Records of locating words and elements
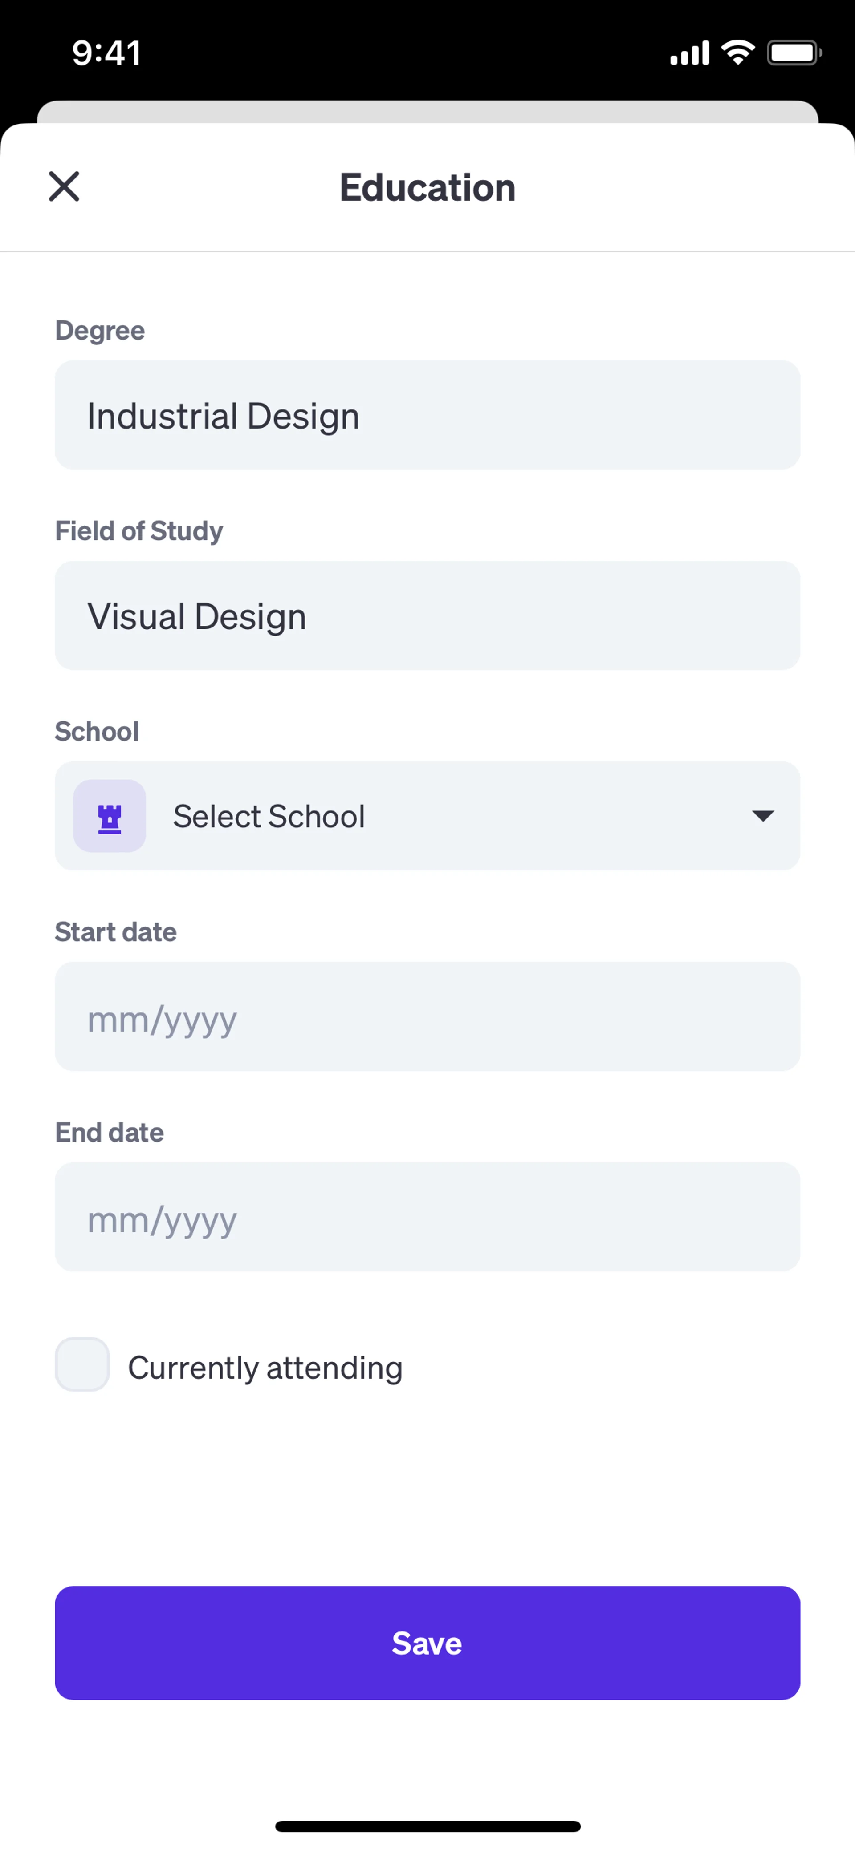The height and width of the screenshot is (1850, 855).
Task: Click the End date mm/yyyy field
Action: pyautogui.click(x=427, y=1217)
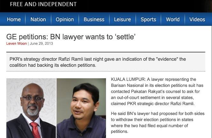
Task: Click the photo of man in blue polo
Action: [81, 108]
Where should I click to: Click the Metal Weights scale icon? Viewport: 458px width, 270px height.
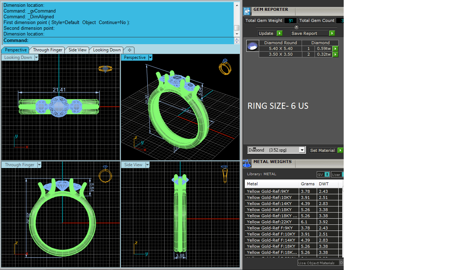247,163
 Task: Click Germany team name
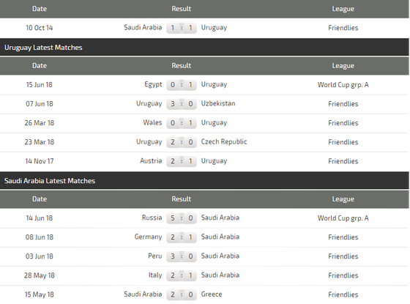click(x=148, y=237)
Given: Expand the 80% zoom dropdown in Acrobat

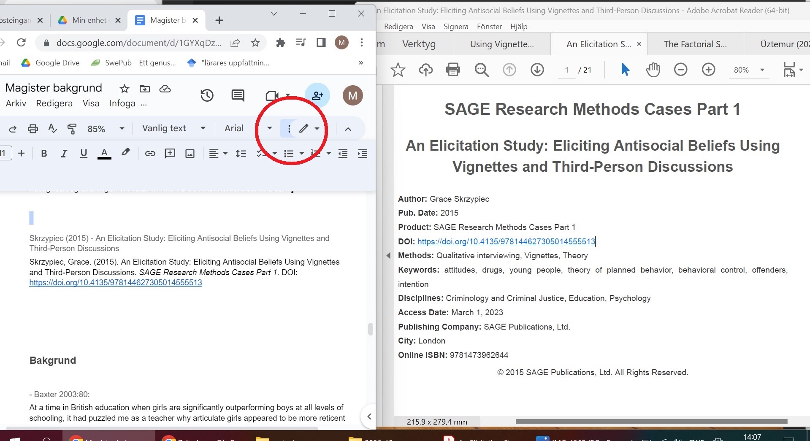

### WHAT TO PRODUCE
Can you copy out every line of the entries above word for word, leaving the pictures out?

### EXERCISE RESPONSE
The height and width of the screenshot is (1850, 855).
Task: Click the End date mm/yyyy field
Action: pyautogui.click(x=427, y=1217)
Task: Click the photo of man in blue polo
Action: [81, 108]
Where should I click to: Click the Metal Weights scale icon? Viewport: 458px width, 270px height.
247,163
 Task: Click Germany team name
click(x=148, y=237)
Given: Expand the 80% zoom dropdown in Acrobat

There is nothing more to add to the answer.